- **Data shown**:

========================

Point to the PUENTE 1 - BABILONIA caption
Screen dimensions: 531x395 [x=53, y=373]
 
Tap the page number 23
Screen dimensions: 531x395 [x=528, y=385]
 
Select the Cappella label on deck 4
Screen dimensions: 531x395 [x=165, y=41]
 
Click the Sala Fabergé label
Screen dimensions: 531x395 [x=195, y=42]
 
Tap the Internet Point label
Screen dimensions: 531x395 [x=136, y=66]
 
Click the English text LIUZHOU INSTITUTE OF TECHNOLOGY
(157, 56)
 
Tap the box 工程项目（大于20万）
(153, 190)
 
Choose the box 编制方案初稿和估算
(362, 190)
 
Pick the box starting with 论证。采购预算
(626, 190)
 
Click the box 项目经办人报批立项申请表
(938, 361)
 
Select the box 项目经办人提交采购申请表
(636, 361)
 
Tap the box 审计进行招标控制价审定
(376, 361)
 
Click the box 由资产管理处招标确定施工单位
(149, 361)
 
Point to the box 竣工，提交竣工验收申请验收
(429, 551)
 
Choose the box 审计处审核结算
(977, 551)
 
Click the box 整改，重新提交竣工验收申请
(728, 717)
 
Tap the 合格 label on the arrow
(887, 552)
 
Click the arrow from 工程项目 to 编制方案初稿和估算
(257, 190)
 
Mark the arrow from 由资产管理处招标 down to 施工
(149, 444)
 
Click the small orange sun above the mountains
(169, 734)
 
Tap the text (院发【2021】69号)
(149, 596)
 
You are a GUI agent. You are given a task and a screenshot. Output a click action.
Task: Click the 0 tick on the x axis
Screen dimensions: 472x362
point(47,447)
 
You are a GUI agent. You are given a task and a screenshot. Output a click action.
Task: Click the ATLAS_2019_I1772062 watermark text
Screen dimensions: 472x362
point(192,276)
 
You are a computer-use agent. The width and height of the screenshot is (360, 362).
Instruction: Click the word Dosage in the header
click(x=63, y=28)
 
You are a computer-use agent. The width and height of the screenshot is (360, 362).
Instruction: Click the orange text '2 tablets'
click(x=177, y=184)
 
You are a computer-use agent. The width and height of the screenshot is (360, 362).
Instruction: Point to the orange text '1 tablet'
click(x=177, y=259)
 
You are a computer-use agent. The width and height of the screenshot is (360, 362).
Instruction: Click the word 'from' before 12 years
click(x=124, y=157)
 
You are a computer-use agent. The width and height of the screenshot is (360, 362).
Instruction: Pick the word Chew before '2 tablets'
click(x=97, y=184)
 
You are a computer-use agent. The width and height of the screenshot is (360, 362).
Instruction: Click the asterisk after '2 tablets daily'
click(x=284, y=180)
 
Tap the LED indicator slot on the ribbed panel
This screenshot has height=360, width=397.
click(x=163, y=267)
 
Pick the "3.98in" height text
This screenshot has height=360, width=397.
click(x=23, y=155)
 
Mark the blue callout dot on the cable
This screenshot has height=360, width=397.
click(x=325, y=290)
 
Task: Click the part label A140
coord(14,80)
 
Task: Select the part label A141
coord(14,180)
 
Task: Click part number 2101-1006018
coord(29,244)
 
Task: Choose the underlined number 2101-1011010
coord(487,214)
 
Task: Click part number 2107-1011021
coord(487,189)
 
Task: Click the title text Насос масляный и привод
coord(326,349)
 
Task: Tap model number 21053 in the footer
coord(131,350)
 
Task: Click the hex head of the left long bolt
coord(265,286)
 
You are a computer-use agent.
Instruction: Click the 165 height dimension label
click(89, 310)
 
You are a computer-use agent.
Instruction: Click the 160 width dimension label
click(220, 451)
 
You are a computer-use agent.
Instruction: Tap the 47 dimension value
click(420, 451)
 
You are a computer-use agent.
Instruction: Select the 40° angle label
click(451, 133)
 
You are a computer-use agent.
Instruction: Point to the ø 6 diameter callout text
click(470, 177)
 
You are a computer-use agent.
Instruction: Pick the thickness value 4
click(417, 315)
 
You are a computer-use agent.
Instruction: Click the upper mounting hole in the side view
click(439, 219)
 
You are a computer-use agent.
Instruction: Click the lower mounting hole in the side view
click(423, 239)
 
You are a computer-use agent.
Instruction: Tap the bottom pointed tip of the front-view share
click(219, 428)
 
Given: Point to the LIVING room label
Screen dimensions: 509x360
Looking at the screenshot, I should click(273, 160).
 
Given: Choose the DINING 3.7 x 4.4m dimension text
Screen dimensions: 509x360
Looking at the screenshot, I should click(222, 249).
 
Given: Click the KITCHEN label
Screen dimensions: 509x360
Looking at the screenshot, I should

========================

- **The exercise**:
Copy out the whole listing above, line for line, without changing anything.

- **The output**:
Point to the PUENTE 1 - BABILONIA caption
Screen dimensions: 531x395 [x=53, y=373]
 
Tap the page number 23
Screen dimensions: 531x395 [x=528, y=385]
 
Select the Cappella label on deck 4
Screen dimensions: 531x395 [x=165, y=41]
 
Click the Sala Fabergé label
Screen dimensions: 531x395 [x=195, y=42]
 
Tap the Internet Point label
Screen dimensions: 531x395 [x=136, y=66]
 
Click the English text LIUZHOU INSTITUTE OF TECHNOLOGY
(157, 56)
 
Tap the box 工程项目（大于20万）
(153, 190)
 
Choose the box 编制方案初稿和估算
(362, 190)
 
Pick the box starting with 论证。采购预算
(626, 190)
 
Click the box 项目经办人报批立项申请表
(938, 361)
 
Select the box 项目经办人提交采购申请表
(636, 361)
 
Tap the box 审计进行招标控制价审定
(376, 361)
 
Click the box 由资产管理处招标确定施工单位
(149, 361)
 
Point to the box 竣工，提交竣工验收申请验收
(429, 551)
 
Choose the box 审计处审核结算
(977, 551)
 
Click the box 整改，重新提交竣工验收申请
(728, 717)
 
Tap the 合格 label on the arrow
(887, 552)
 
Click the arrow from 工程项目 to 编制方案初稿和估算
(257, 190)
 
Mark the arrow from 由资产管理处招标 down to 施工
(149, 444)
 
Click the small orange sun above the mountains
(169, 734)
 
Tap the text (院发【2021】69号)
(149, 596)
 
You are a GUI agent. You are given a task and a screenshot. Output a click action.
Task: Click the 0 tick on the x axis
Screen dimensions: 472x362
point(47,447)
 
You are a GUI agent. You are given a task and a screenshot. Output a click action.
Task: Click the ATLAS_2019_I1772062 watermark text
Screen dimensions: 472x362
point(192,276)
 
You are a computer-use agent. The width and height of the screenshot is (360, 362).
Instruction: Click the word Dosage in the header
click(x=63, y=28)
 
You are a computer-use agent. The width and height of the screenshot is (360, 362).
Instruction: Click the orange text '2 tablets'
click(x=177, y=184)
 
You are a computer-use agent. The width and height of the screenshot is (360, 362).
Instruction: Point to the orange text '1 tablet'
click(x=177, y=259)
 
You are a computer-use agent. The width and height of the screenshot is (360, 362).
Instruction: Click the word 'from' before 12 years
click(x=124, y=157)
 
You are a computer-use agent. The width and height of the screenshot is (360, 362).
Instruction: Pick the word Chew before '2 tablets'
click(x=97, y=184)
 
You are a computer-use agent. The width and height of the screenshot is (360, 362).
Instruction: Click the asterisk after '2 tablets daily'
click(x=284, y=180)
 
Tap the LED indicator slot on the ribbed panel
This screenshot has height=360, width=397.
click(x=163, y=267)
 
Pick the "3.98in" height text
This screenshot has height=360, width=397.
click(x=23, y=155)
 
Mark the blue callout dot on the cable
This screenshot has height=360, width=397.
click(x=325, y=290)
 
Task: Click the part label A140
coord(14,80)
 
Task: Select the part label A141
coord(14,180)
 
Task: Click part number 2101-1006018
coord(29,244)
 
Task: Choose the underlined number 2101-1011010
coord(487,214)
 
Task: Click part number 2107-1011021
coord(487,189)
 
Task: Click the title text Насос масляный и привод
coord(326,349)
 
Task: Tap model number 21053 in the footer
coord(131,350)
 
Task: Click the hex head of the left long bolt
coord(265,286)
 
You are a computer-use agent.
Instruction: Click the 165 height dimension label
click(89, 310)
 
You are a computer-use agent.
Instruction: Click the 160 width dimension label
click(220, 451)
 
You are a computer-use agent.
Instruction: Tap the 47 dimension value
click(420, 451)
 
You are a computer-use agent.
Instruction: Select the 40° angle label
click(451, 133)
 
You are a computer-use agent.
Instruction: Point to the ø 6 diameter callout text
click(470, 177)
 
You are a computer-use agent.
Instruction: Pick the thickness value 4
click(417, 315)
 
You are a computer-use agent.
Instruction: Click the upper mounting hole in the side view
click(439, 219)
 
You are a computer-use agent.
Instruction: Click the lower mounting hole in the side view
click(423, 239)
 
You are a computer-use agent.
Instruction: Tap the bottom pointed tip of the front-view share
click(219, 428)
 
Given: Point to the LIVING room label
Screen dimensions: 509x360
Looking at the screenshot, I should click(273, 160).
 
Given: Choose the DINING 3.7 x 4.4m dimension text
Screen dimensions: 509x360
Looking at the screenshot, I should click(222, 249).
 
Given: Click the KITCHEN label
Screen dimensions: 509x360
Looking at the screenshot, I should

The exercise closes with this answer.